> [What to produce] Using the article on MakeMyTrip, explain why the founders shut down the company's Indian site in its early days.

> [Text shown]

The Trip Maker: CEO of leading OTA on what drives India’s market

Looking at India’s largest online travel agent, MakeMyTrip.com, from the perspective of the Chinese market, it is most easily described as “India’s Ctrip.” From a US perspective, it can be see

Looking at India’s largest online travel agent, MakeMyTrip.com, from the perspective of the Chinese market, it is most easily described as “India’s Ctrip.” From a US perspective, it can be seen as “India’s Expedia.” While its business model shares the same DNA as its Chinese and global counterparts, MakeMyTrip has followed its own path to its present position as India’s leading OTA, accounting for more than 10 percent of total (online and offline) air ticket-buying market share. It faces some similar challenges, but its executive team has chosen different solutions that work for their market.

MakeMyTrip founder and CEO Deep Kalra, in Beijing for the recent Pacific Asia Travel Association (PATA) 60th Anniversary Conference, sat down with TravelDaily China to share the story of his company’s journey from a niche site for the overseas Indian community to a successful IPO on NASDAQ last August, the first Indian company to list in the United States in six years.

Early Days: Importance of the US market
MakeMyTrip initially launched with two sites – one for the Indian market and one for the US market. By the start of the following year, the founders pulled the plug on the underperforming Indian site, a decision Kalra calls one of the smartest his team has made.

(Stored entries)

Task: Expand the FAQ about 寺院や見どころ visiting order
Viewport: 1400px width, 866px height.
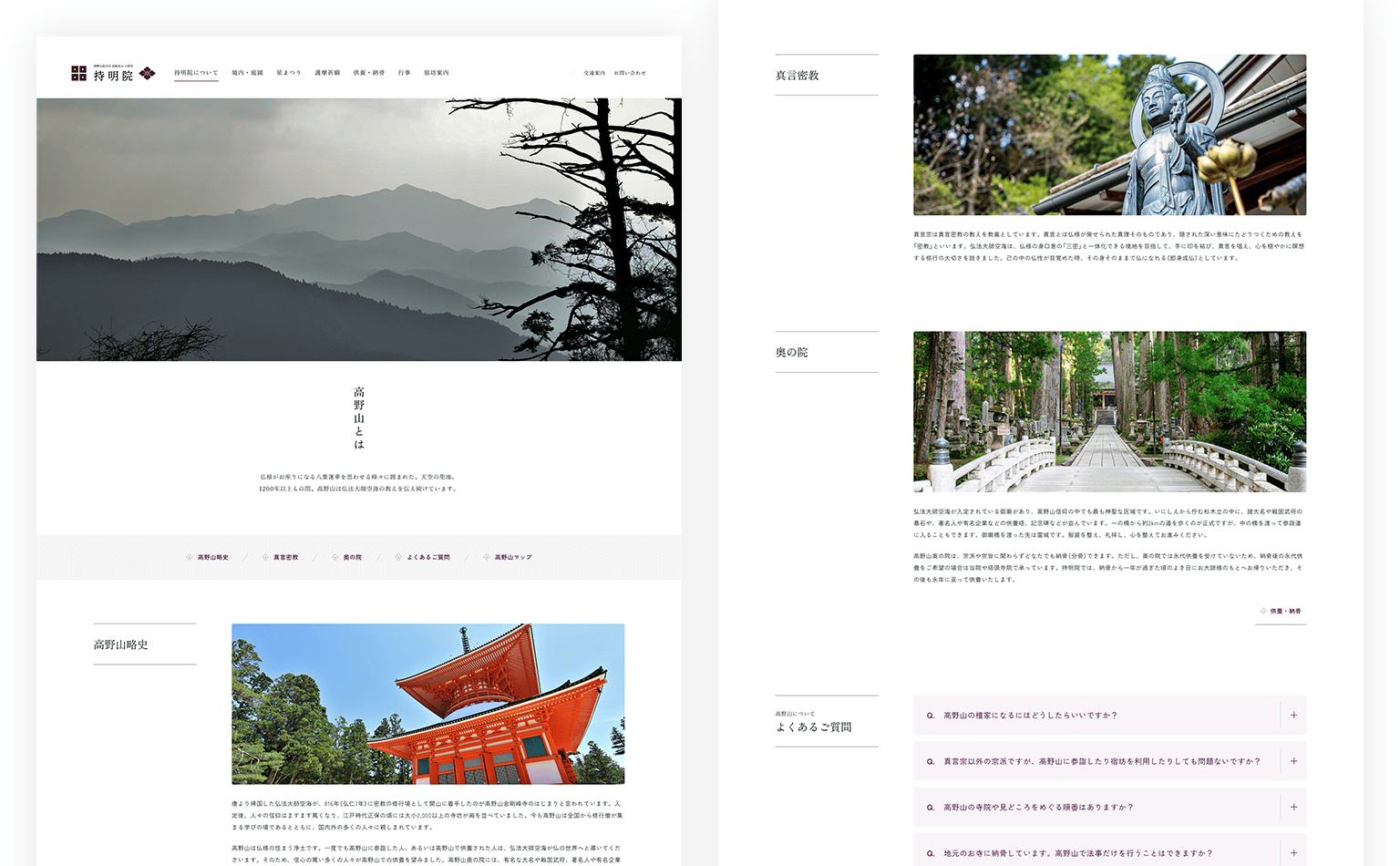Action: pyautogui.click(x=1293, y=807)

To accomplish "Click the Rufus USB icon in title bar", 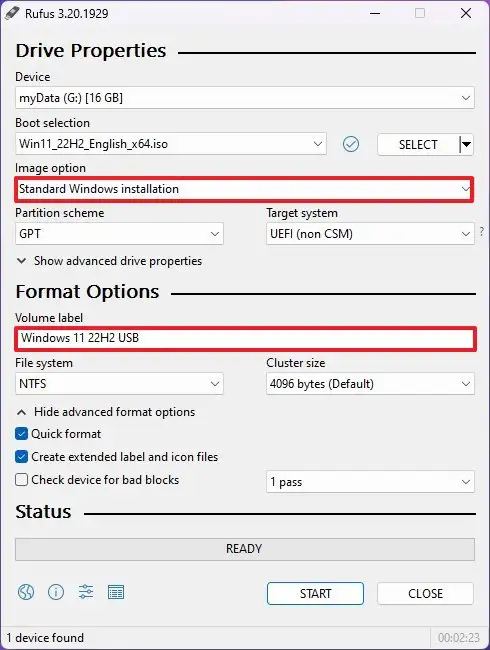I will (12, 13).
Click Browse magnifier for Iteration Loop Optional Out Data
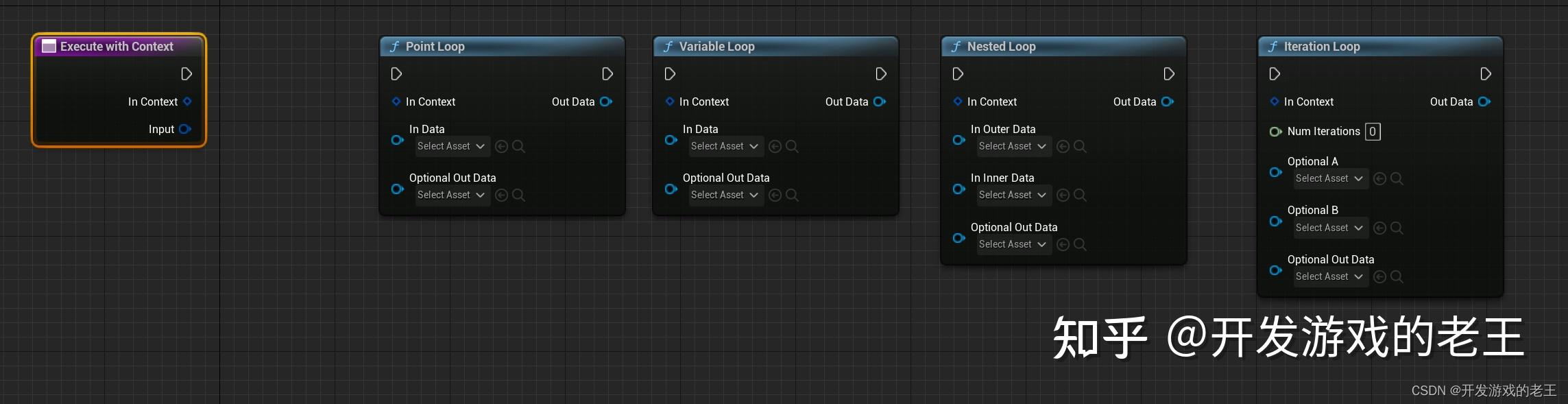This screenshot has width=1568, height=404. point(1397,276)
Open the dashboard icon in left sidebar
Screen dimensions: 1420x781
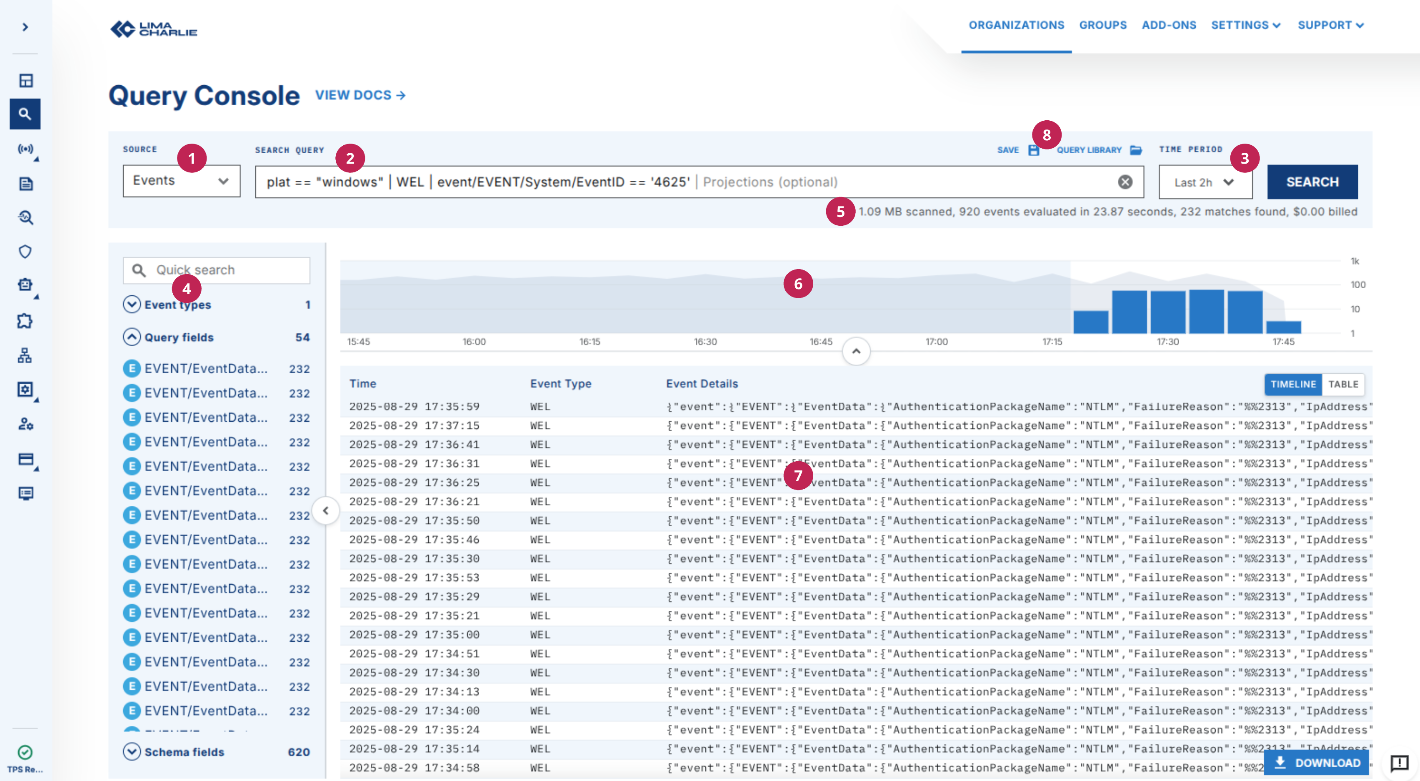pos(26,81)
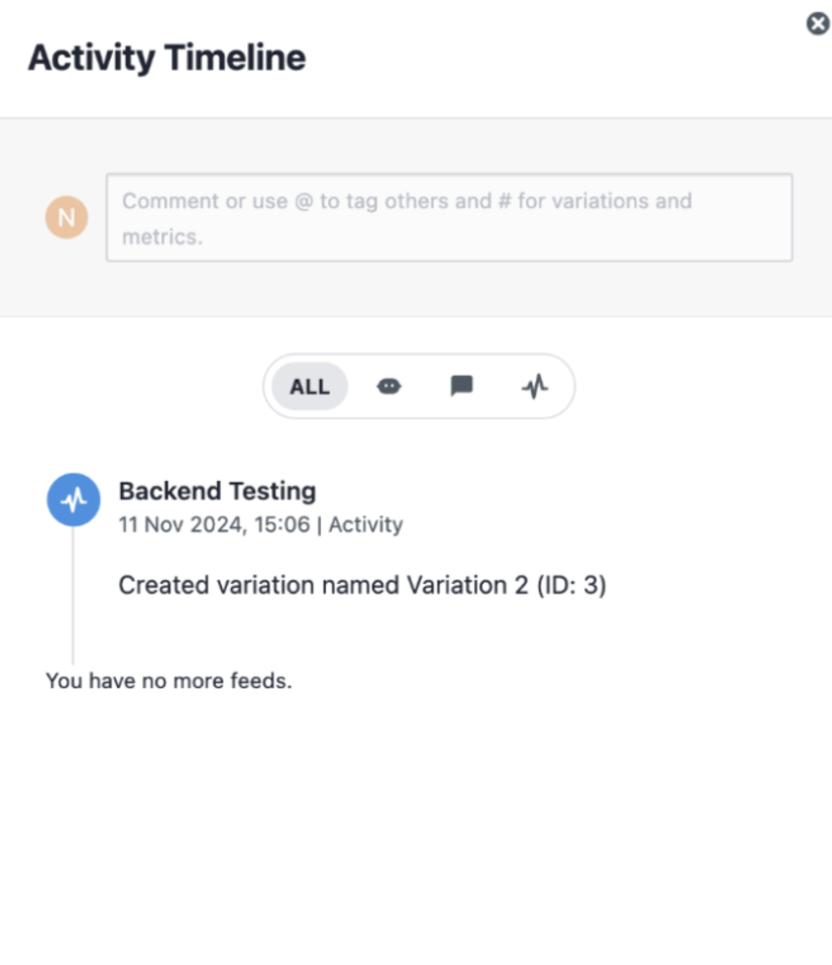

> [Answer to this exercise] The founders shut down the Indian site because it was underperforming. MakeMyTrip had launched with two sites, one for the Indian market and one for the US market, and by the start of the following year the Indian one was dropped.